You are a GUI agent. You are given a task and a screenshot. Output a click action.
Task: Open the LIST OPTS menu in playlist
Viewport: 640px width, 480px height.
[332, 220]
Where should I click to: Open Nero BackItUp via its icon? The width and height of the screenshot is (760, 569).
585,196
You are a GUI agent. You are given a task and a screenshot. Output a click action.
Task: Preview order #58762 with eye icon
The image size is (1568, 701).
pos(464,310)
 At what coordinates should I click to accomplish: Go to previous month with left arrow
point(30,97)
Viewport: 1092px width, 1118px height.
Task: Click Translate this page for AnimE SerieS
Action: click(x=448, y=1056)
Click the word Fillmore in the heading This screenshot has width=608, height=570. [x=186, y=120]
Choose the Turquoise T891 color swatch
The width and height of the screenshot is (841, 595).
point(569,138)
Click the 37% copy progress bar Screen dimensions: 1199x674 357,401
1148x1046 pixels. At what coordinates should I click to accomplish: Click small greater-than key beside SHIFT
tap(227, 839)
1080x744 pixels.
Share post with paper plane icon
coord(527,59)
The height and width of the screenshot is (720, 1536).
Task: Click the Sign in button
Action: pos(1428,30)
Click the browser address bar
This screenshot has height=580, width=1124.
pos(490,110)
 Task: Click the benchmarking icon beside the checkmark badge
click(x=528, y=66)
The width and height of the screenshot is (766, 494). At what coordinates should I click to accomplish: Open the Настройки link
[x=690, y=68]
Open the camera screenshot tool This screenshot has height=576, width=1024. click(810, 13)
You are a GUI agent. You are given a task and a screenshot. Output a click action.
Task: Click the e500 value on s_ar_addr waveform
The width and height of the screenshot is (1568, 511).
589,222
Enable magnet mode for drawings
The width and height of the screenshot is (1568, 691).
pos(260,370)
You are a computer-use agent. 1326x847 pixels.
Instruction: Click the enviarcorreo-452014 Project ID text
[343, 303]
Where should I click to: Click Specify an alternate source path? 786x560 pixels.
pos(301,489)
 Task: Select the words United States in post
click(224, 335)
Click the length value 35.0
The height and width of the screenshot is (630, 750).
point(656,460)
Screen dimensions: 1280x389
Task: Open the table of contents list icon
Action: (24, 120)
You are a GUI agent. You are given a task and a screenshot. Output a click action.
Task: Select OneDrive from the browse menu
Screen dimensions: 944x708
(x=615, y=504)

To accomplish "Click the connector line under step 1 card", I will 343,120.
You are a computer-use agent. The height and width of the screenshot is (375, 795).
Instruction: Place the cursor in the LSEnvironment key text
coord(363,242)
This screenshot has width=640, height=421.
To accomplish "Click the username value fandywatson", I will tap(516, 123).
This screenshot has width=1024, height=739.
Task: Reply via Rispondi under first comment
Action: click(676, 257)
====================
◆ HOW TO COMPLETE THIS TASK ◆
Out of the material above, output word for word the line with "At what coordinates should I click to accomplish: Go", the line with "Click the word", and all lines between them, with nothing else.

◆ RESPONSE TO THE TASK ◆
 At what coordinates should I click to accomplish: Go to previous month with left arrow
point(30,97)
Viewport: 1092px width, 1118px height.
Task: Click Translate this page for AnimE SerieS
Action: click(x=448, y=1056)
Click the word Fillmore in the heading This screenshot has width=608, height=570. [x=186, y=120]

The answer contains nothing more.